How to complete this task
In which lines of the data does the string "number" appear? Copy every one.

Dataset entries
* * * * * * *
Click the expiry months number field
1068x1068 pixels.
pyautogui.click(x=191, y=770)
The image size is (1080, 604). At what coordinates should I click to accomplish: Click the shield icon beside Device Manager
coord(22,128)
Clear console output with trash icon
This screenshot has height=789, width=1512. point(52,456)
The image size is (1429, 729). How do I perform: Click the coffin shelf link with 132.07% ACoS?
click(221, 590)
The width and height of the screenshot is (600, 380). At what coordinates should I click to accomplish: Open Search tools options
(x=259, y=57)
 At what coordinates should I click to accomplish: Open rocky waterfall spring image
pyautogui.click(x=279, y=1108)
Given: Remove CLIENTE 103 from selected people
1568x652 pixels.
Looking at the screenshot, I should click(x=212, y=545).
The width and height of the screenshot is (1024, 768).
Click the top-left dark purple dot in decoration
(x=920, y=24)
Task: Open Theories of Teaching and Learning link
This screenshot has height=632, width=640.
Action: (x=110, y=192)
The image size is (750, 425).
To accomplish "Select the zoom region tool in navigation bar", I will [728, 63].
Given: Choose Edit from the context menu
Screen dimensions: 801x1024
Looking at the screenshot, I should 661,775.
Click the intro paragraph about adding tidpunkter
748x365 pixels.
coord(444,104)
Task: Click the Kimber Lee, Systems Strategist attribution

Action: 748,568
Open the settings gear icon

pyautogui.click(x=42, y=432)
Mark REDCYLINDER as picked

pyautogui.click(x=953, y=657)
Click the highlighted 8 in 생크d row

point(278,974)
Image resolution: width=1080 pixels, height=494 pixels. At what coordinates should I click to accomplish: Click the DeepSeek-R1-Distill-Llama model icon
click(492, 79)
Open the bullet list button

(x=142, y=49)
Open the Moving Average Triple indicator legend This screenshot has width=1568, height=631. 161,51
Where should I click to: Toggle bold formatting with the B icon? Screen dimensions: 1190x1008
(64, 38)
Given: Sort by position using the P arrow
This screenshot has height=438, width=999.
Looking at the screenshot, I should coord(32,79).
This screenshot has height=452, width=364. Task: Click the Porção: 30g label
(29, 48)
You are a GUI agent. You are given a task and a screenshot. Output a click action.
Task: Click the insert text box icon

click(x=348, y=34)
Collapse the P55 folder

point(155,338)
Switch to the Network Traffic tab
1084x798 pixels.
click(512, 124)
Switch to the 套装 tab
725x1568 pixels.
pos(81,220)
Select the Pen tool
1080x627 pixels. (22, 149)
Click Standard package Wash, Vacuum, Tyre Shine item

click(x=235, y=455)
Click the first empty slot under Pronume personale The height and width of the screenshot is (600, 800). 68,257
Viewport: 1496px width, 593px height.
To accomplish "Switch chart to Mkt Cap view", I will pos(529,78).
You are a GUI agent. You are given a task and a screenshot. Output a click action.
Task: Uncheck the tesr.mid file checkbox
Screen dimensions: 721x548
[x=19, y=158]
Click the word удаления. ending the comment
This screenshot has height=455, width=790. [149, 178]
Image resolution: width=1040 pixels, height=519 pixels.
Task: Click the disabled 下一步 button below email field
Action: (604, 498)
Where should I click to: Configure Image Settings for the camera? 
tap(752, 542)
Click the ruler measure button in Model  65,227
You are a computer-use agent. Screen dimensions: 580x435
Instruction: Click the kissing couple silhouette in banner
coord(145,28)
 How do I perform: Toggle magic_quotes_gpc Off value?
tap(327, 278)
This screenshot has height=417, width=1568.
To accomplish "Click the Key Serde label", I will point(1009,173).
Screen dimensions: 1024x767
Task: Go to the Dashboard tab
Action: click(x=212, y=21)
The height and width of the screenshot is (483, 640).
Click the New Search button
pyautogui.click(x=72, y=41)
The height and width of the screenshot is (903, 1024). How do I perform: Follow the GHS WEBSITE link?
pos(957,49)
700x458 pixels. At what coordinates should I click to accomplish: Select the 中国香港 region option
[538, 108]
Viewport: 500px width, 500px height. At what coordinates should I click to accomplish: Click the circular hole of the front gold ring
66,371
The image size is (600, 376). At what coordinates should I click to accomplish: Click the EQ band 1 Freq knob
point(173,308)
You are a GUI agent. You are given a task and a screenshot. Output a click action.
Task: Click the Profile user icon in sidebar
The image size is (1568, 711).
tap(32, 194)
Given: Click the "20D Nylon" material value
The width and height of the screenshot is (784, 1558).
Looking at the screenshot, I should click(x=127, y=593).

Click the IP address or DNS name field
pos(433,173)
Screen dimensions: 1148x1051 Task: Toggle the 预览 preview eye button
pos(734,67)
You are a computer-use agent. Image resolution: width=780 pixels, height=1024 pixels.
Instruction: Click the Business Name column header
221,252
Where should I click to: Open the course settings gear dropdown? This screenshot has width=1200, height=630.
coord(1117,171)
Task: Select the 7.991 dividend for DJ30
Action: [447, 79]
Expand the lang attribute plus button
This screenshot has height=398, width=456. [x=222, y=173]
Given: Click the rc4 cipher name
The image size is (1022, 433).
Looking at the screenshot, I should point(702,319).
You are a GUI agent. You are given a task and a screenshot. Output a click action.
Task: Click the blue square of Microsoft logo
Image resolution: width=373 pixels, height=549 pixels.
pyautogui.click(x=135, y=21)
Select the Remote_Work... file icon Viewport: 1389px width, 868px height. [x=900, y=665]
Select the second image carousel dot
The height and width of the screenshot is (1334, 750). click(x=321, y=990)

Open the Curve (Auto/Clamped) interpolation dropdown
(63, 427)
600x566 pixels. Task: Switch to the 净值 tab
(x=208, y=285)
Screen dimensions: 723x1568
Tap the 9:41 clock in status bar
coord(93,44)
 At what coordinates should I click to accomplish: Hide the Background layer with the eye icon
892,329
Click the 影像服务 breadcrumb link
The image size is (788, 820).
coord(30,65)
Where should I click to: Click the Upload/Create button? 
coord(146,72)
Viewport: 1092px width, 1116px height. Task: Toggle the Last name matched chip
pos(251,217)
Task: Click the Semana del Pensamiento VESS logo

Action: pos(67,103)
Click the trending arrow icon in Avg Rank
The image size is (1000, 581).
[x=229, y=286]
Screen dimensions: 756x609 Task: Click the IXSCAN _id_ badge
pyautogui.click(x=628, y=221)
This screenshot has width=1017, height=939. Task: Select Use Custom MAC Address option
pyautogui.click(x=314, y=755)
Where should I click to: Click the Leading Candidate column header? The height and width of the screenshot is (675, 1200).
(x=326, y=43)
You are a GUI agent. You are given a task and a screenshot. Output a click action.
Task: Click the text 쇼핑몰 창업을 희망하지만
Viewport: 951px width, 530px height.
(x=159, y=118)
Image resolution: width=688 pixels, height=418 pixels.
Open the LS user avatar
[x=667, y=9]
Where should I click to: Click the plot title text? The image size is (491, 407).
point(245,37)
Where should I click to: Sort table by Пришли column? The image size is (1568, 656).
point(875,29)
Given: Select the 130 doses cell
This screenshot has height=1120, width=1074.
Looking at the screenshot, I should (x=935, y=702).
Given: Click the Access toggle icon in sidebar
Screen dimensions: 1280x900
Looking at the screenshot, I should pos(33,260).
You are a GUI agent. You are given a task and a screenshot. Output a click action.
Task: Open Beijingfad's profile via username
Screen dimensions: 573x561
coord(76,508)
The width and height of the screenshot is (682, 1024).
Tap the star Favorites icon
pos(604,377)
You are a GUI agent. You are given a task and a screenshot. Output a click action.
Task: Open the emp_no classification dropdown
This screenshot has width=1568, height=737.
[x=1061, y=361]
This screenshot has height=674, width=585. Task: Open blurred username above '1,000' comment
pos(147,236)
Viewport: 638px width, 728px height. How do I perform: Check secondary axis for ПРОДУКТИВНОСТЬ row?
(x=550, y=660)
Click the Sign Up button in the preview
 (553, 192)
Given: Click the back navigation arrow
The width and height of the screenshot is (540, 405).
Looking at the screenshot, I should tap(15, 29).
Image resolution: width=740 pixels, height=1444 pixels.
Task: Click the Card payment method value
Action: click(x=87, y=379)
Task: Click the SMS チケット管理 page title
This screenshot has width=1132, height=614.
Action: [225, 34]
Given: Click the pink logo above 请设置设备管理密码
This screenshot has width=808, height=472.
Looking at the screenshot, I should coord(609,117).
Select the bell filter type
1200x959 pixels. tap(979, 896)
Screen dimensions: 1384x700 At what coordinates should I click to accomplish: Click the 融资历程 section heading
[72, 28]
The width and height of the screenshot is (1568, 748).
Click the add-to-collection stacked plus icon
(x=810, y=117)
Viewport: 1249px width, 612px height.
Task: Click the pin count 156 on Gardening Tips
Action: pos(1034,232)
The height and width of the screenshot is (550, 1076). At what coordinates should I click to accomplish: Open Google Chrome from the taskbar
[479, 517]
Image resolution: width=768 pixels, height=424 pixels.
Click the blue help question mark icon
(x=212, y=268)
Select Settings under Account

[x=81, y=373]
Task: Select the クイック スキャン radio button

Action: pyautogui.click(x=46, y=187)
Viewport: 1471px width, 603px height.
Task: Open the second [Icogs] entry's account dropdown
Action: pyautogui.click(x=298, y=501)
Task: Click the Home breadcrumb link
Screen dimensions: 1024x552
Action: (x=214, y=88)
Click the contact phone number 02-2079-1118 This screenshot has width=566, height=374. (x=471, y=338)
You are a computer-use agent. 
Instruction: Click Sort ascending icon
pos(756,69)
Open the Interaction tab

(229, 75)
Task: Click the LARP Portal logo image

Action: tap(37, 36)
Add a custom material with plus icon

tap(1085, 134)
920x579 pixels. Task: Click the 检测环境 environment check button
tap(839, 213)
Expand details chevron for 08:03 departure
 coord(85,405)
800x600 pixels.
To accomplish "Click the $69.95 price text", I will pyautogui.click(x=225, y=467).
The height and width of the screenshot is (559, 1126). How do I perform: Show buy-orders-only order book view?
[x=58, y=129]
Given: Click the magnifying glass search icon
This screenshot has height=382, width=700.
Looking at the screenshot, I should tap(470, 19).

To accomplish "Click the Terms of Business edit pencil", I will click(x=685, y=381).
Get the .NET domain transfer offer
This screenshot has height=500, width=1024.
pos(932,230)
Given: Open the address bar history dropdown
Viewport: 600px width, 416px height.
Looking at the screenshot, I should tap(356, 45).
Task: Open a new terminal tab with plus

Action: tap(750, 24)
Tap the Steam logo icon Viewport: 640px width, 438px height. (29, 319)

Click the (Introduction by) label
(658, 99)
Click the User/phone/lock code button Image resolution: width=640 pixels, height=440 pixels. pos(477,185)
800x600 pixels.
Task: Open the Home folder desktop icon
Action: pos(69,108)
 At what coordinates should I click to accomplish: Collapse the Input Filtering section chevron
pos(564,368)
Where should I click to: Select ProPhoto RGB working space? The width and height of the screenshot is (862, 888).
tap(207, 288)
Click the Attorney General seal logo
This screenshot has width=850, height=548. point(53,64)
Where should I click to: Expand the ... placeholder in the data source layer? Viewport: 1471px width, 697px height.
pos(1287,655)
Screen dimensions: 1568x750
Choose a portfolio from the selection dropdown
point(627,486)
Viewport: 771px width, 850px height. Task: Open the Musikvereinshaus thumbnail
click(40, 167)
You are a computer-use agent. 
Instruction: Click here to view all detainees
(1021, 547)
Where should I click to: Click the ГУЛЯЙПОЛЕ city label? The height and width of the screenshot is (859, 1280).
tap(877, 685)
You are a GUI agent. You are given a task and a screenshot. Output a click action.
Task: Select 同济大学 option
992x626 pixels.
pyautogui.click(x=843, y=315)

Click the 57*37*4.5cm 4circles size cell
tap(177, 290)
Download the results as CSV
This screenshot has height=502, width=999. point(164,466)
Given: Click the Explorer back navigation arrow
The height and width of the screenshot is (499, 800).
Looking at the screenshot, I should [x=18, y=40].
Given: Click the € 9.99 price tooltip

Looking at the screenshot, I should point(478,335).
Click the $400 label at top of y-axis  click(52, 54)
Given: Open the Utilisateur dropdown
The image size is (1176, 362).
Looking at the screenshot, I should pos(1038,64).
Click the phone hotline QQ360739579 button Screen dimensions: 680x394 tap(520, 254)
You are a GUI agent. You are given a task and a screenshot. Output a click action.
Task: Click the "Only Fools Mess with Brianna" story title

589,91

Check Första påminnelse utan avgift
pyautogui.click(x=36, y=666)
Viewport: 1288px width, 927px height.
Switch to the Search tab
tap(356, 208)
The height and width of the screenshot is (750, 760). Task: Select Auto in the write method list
* * * * * * *
Answer box
Click the expiry months number field
Click the contact phone number 02-2079-1118 This screenshot has width=566, height=374. (x=471, y=338)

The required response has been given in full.